Tuesday, August 06, 2002

It's hard to over-estimate the vacuous incompetence of the major television news media.

For example, when the producers of Sesame Street announced that they were introducing an HIV-positive character in the African verion of the show, they simultaneously announced that there would be no such character in the American version. Immediately, both CNN and MSNBC activated viewer polls on whether there should be an HIV-positive character on the American Sesame Street. Hundreds of people called or emailed all day long, offering strong opinions about a non-existent issue. This, of course, gave the talking heads yet another strategy for avoiding talking about actual news stories.

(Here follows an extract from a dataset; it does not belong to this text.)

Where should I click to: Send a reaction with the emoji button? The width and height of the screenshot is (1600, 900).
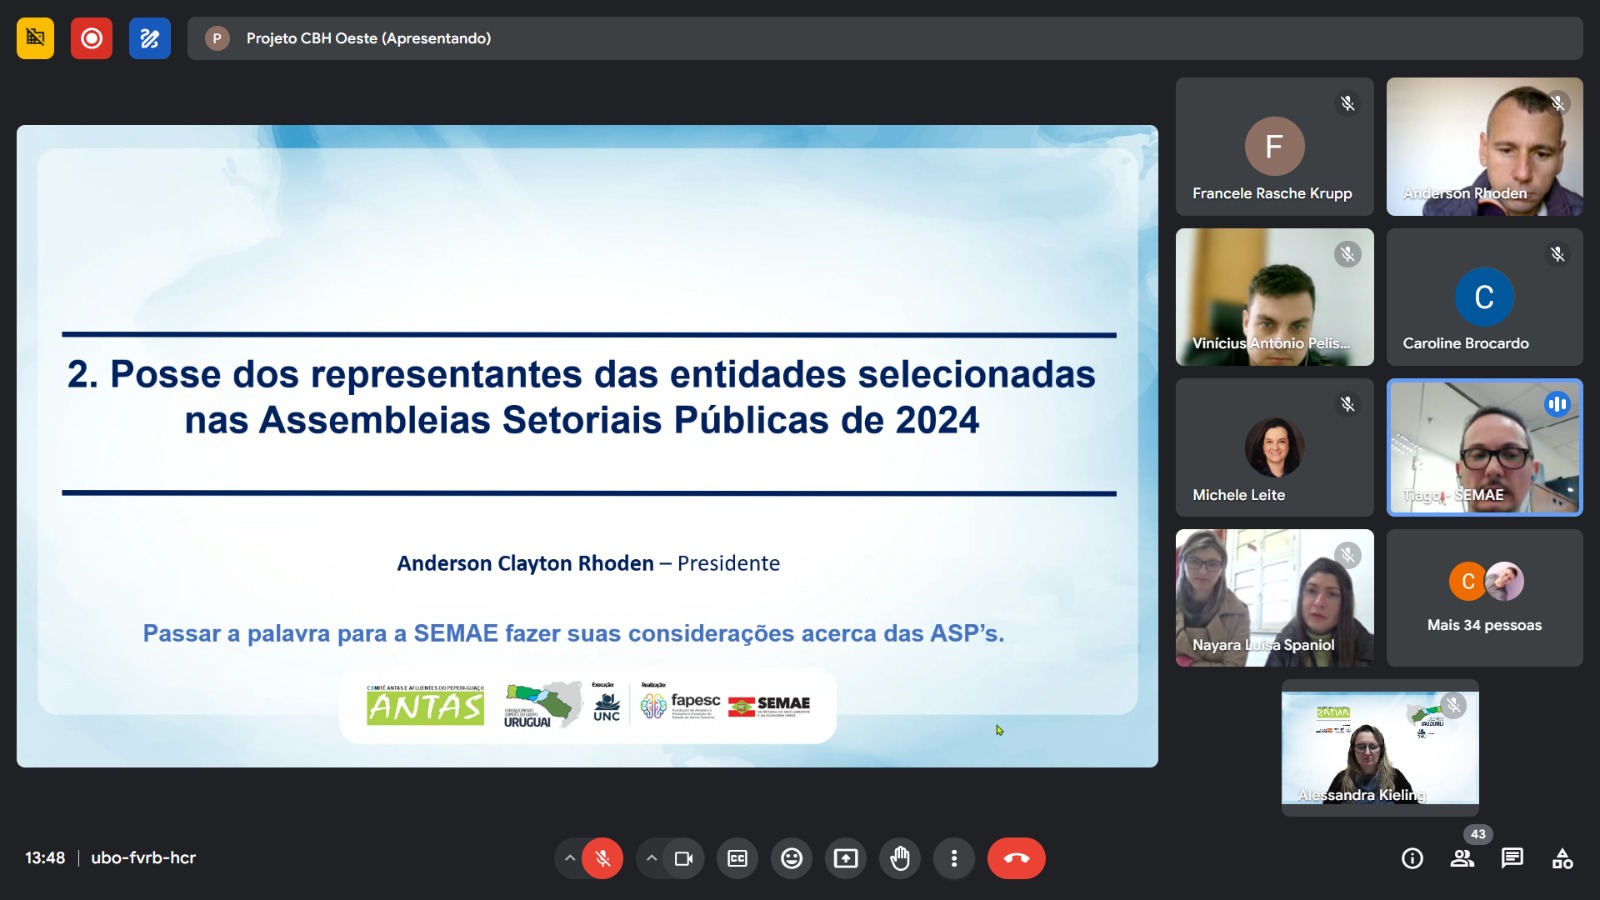click(x=791, y=858)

Then there was the anchorwoman who described the memorial service of one of the kidnapped and murdered childen by reporting that the Rodgers & Hammerstein song, "Whenever I Feel Afraid" was sung at the event. "This is, of course," she said soberly, "a very, very sad song." First of all, the title of the song is "Whistle A Happy Tune." But more important, it is one of the most upbeat songs the Broadway composers ever wrote.

If these were isolated incidents, it wouldn't be a big deal, but this kind of inanity goes on at all hours on television news. Sometimes I can't tell the difference between network news and the network news sketches on Saturday Night Live. One topic--the war on terror, the kidnapping of children (a topic that, until recently, was ignored unless the children were white and middle-class), the stock market--is run into the ground, while other news is totally ignored. And the excess time given to the Hot Topic hardly ever goes beneath the surface. For that matter, it rarely reflects fact.

Don Henley put it best: "When it's said and done we haven't told you a thing."